A common mistake I see leaders make, one I made early in my career, is not trusting enough. True, trust must be earned, but I have also found that there may be more than one approach to success, and even if someone on our team wants to try another approach, I need to allow mistakes to happen for growth to occur. Plus, I have also been proven wrong at times and learned that if we focus on the outcome rather than the tactics of the approach (as long as the approach is consistent with our values), greater trust is a likely outcome.
Another way I see leaders fail in “trusting others” is through unclear decision making processes that plague many organizations. When components of decision making such as who, how, and when are poorly defined, the result will be lack of clarity, a loss of urgency, decreasing trust, and a lack of accountability. I have always used the RACI model to clarify who is responsible for each action in decision making (see “LOVE WORKS” (link to title). R = who makes recommendations on the decision, A = who approves the decision, C= who consults on the decision, and I = who has to be informed of that decision. I highly recommend you use the RACI model; although it may seem time consuming to go through the RACI process, it will expedite decision making, provide clarity, and build trust.
Leadership consistency also builds trust. If our desire is to build a workplace culture that breeds integrity, respect, hard work, empathy, or kindness, but our actions don’t model such values, our employees won’t buy into the culture and will see there is no accountability for actions. Consistency builds trust in your business environment, yet nearly all of us fail at being consistent with our culture or a set of stated values. If you make a mistake, admit it, and move forward. Don’t deny and don’t blame others. This authentic leadership modeling will build trust and strengthen your organization’s culture.
In summary, if you want to build trust on your team, let others do their jobs, clarify decision making, and lead consistently to your team’s stated values.
The fewer decisions we feel we need to make, the stronger a leader we are and the stronger team we have built. I try to hire only the best – and then I let them do their jobs. Micromanaging is one of the top three reasons that employees resign. It kills creativity, breeds mistrust, causes undue stress, and demoralizes your team. If you want to avoid these consequences, practice delegating, set clear expectations, let go of perfectionism, hire the right people, and then ask your employees how they prefer to be managed.

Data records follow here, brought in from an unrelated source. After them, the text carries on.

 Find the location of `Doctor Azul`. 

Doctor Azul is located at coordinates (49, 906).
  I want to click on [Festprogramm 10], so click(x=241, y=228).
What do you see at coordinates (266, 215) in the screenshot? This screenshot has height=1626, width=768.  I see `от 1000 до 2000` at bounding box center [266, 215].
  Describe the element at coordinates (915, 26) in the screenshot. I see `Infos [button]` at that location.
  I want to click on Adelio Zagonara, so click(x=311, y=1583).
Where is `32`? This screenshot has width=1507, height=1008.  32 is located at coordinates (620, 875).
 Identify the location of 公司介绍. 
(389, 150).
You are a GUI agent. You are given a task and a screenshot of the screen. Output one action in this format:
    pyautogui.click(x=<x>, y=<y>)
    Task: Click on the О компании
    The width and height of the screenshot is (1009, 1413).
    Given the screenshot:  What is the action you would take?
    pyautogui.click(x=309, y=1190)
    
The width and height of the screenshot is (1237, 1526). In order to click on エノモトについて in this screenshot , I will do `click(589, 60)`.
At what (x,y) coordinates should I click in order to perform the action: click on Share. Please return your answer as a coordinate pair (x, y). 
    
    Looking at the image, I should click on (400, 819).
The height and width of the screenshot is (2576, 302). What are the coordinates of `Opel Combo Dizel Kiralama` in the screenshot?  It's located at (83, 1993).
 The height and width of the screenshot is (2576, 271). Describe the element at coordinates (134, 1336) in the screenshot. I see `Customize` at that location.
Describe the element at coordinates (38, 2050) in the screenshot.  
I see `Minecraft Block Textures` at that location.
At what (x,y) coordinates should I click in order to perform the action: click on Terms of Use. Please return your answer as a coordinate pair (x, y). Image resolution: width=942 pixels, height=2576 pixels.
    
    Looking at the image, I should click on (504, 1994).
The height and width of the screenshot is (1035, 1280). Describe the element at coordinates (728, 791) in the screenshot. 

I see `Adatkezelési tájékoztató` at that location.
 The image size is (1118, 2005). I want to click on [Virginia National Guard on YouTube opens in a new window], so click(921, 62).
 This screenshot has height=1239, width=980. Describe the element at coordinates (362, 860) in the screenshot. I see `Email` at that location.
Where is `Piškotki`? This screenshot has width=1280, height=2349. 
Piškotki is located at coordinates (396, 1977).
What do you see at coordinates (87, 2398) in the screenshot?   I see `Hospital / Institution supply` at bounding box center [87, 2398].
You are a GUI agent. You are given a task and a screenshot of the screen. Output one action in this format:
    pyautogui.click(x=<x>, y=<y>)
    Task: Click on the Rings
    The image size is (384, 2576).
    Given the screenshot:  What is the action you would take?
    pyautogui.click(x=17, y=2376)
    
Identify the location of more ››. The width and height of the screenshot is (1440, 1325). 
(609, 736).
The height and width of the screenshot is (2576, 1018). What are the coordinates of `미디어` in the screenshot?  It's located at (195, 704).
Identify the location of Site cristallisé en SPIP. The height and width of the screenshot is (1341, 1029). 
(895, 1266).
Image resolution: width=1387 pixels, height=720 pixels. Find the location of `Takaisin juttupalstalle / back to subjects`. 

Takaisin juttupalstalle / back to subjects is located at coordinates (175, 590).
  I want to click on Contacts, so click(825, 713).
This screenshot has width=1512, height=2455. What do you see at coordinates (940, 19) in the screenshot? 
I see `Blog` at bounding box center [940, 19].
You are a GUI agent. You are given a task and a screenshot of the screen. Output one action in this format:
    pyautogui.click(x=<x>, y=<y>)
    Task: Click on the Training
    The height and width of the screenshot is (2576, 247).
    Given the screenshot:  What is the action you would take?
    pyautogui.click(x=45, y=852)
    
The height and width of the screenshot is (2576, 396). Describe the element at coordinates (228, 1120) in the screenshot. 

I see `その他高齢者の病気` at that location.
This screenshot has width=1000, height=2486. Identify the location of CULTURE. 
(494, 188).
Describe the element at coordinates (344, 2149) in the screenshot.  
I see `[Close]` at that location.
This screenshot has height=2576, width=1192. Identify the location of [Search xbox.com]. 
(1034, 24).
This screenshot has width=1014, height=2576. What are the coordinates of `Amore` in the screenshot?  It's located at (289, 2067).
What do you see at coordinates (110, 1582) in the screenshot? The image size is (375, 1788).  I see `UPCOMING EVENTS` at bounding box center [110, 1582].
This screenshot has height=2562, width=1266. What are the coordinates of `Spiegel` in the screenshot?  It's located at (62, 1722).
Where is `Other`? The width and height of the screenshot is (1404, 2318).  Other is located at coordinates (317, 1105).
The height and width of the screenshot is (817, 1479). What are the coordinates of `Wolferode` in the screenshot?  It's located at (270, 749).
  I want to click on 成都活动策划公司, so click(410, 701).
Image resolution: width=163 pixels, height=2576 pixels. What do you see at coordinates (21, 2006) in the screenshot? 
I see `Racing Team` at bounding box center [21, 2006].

Giving them the opportunity to provide feedback not only ensures a sense of value and trust but also solidifies establishing clear communication channels and lets your team know you’re there when they need you.
Not leading with love
Leading with love in business, as in life, is always the right decision. It doesn’t have to be emotional, as emotions don’t always belong in business. However, there are factors to consider when leading with love and how to identify which is which when making decisions.
Try to identify with your gut. In terms of resolution, don’t overanalyze, don’t make out a list of pros and cons, simply take the action your heart wants. Open up the vibration to receive what will naturally come from that action over the remorse of losing an opportunity. Have faith in yourself and everything you have accomplished in the past.
Ignore your fears, breathe, pay attention to what you’re supposed to do as a leader, and have confidence in yourself that leading with love will always be the right choice and solution.
As you journey through your business leadership skills, it’s vital to understand that leading with your heart leads to no regrets. You will never go wrong if you listen within and make decisions based on trusting your actions and listening to your employees. Humility goes a long way towards creativity and innovation.
My mission is to share and impart the principles of “love” as the verb into businesses and organizations. With this in mind, become the leader you want to see and allow the rest to flow.